The Federal Training Technology Task Force, in its charge to explore how Federal training programs, initiatives, and policies could better support continuous learning through the use of technology, created a subgroup to explore options for the establishment of Individual Training Accounts (ITAs).The Subgroup found from their research that ITAs might be a positive addition to an agency's toolkit of approaches for addressing the training needs of its workforce. However, the Subgroup concluded that there was a need for more empirical data to determine the scope and practicality of using ITAs in the Federal Government. The Subgroup recommended that ITAs be renamed and redefined as Individual Learning Accounts (ILAs), and be piloted in the Federal Government to determine their feasibility and practicality for use Governmentwide.

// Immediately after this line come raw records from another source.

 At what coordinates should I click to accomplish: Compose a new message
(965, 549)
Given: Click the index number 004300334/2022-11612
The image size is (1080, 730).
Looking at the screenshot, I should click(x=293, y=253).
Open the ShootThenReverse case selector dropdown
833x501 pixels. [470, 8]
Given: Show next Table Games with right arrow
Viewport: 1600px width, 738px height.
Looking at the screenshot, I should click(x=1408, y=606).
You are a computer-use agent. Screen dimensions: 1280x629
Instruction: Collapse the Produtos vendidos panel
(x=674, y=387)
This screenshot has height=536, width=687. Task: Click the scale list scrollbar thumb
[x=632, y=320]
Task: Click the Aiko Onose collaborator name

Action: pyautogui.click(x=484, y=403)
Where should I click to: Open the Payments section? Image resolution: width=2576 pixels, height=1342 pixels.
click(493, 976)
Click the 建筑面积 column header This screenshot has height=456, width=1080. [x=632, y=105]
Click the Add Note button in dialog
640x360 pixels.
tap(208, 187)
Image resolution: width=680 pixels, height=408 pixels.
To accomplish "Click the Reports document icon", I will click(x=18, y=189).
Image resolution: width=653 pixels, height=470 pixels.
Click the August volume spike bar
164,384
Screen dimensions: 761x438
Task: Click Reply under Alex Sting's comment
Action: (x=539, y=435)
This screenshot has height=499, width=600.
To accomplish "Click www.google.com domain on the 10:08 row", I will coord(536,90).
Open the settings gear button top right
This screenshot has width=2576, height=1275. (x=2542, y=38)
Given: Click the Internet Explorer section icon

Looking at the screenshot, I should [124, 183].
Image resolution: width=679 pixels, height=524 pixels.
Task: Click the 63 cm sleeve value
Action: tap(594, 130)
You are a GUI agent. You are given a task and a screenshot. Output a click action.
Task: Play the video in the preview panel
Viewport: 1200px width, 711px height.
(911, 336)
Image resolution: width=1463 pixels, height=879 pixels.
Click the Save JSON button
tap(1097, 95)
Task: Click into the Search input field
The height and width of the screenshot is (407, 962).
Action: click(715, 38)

The Task Force Subgroup recognized the likely potential of ILAs in improving the development opportunities of Federal employees. The Subgroup found that the use of ITAs was an emerging workforce development tool in the private sector. They reviewed examples of existing ITA models in the Pennsylvania State government and foreign governments such as the United Kingdom. Federal ITA-like programs were also investigated. Yet, the limited data available about ILAs was not sufficient to conclusively assess the value added by this approach. Consequently, the Task Force recommended that ILAs be piloted in the Government.
Following the approval of the Task Force recommendation, the U.S. Office of Personnel Management (OPM) invited agencies, including field and regional offices, to participate in the ILA pilot Initiative. The OPM invitation and ILA guidance (Appendix A) asked agencies to develop ILA plans, participate in piloting ILAs and assist the Task Force in evaluating the effectiveness of ILAs for Federal workers. Agencies, within the parameters provided in the guidance, were encouraged to structure their pilots to use innovative models that best met their organizational needs. In developing pilot plans, agencies were requested to use the following definition of ILAs:
A base amount of resources expressed in terms of dollars or hours or both that are set aside for an individual employee to use for his or her learning and development.
ILA training opportunities were not limited to programs delivered by learning technology and could be used to develop knowledge, skills, and abilities that directly relate to the employee's official duties. In addition, the guidance explained the ILA pilot initiative as a strategy or tool that complemented current agency training activities. Sample objectives for agency ILA pilots included, but were not limited to:
As agencies identified possible pilots, they considered issues such as equity and union involvement in pilot development and implementation. For their final report to OPM, agencies also considered how to track the pilot results and any issues associated with the administration and funding of the pilots.
With the exception of Schedule C appointees and uniformed personnel in the U.S. Department of Defense, agencies were allowed to establish ILA pilots that included any executive branch Federal employee, including career, career conditional, part time, temporary, or excepted service employee in professional, technical, clerical, administrative, or management positions.
In response to OPM's invitation, thirteen agencies volunteered to participate in the ILA Pilot Initiative. However, one agency withdrew due to resource shortages that prevented the implementation of their ILA pilot. Additionally, another agency was not able to pilot one of its multiple ILAs. The remaining twelve agencies piloted fifteen ILA plans. The agencies were:
A listing of agency ILA coordinators is contained in Appendix B.
Agency Individual Learning Account pilot plans were received at OPM in January 2000. OPM reviewed the plans for adherence to the issued guidance and provided assistance to agencies requesting additional direction and feedback on their plans. Most pilots began in March 2000 and agencies began submitting initial pilot evaluations in September 2000.
The ILA pilot projects in these agencies ranged from covering all employees in the agency to targeting employees by specific occupations, grade levels, skill needs, and organization components. More than twenty-five thousand employees were covered by the ILA Pilot Initiative and approximately six thousand employees were actually participating in the pilots at the time of the evaluation reports. The ILA pilot resources included dollars, official time, or a combination of both. Descriptions of the pilots are contained in Appendix C.
OPM established an interagency group of ILA coordinators and worked with them through meetings and electronically throughout the pilot period. Agency issues raised during this phase were labor involvement, funding, management support for the project, ability and feasibility to assess and measure performance results of ILAs within the time frame of the project.
It is significant to note that although the pilot initiative has concluded, several agencies continue their ILA projects and have incorporated them into their planning and budgeting for fiscal year 2002.